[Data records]
▼▼▼
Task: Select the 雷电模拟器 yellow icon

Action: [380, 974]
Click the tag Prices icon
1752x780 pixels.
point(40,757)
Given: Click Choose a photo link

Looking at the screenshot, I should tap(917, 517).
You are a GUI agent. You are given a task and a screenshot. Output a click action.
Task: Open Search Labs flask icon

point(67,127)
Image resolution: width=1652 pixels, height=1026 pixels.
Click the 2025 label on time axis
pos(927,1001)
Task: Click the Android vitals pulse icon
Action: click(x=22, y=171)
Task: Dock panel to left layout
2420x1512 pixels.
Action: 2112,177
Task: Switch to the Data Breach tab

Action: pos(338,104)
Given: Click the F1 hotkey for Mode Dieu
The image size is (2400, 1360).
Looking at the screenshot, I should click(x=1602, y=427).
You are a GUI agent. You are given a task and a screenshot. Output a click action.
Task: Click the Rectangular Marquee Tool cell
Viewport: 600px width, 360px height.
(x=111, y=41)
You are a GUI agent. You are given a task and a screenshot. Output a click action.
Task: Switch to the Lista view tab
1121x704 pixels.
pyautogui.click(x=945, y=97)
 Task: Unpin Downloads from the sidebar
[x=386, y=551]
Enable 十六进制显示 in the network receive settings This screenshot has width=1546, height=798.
▲▲▲
REQUIRED WORK:
Can you edit the records above so that every "Switch" reads "Go", with everything else left unchanged?

THE RESULT:
Task: Select the 雷电模拟器 yellow icon

Action: [380, 974]
Click the tag Prices icon
1752x780 pixels.
point(40,757)
Given: Click Choose a photo link

Looking at the screenshot, I should tap(917, 517).
You are a GUI agent. You are given a task and a screenshot. Output a click action.
Task: Open Search Labs flask icon

point(67,127)
Image resolution: width=1652 pixels, height=1026 pixels.
Click the 2025 label on time axis
pos(927,1001)
Task: Click the Android vitals pulse icon
Action: click(x=22, y=171)
Task: Dock panel to left layout
2420x1512 pixels.
Action: 2112,177
Task: Go to the Data Breach tab

Action: pos(338,104)
Given: Click the F1 hotkey for Mode Dieu
The image size is (2400, 1360).
Looking at the screenshot, I should click(x=1602, y=427).
You are a GUI agent. You are given a task and a screenshot. Output a click action.
Task: Click the Rectangular Marquee Tool cell
Viewport: 600px width, 360px height.
(x=111, y=41)
You are a GUI agent. You are given a task and a screenshot. Output a click action.
Task: Go to the Lista view tab
1121x704 pixels.
pyautogui.click(x=945, y=97)
 Task: Unpin Downloads from the sidebar
[x=386, y=551]
Enable 十六进制显示 in the network receive settings This screenshot has width=1546, height=798.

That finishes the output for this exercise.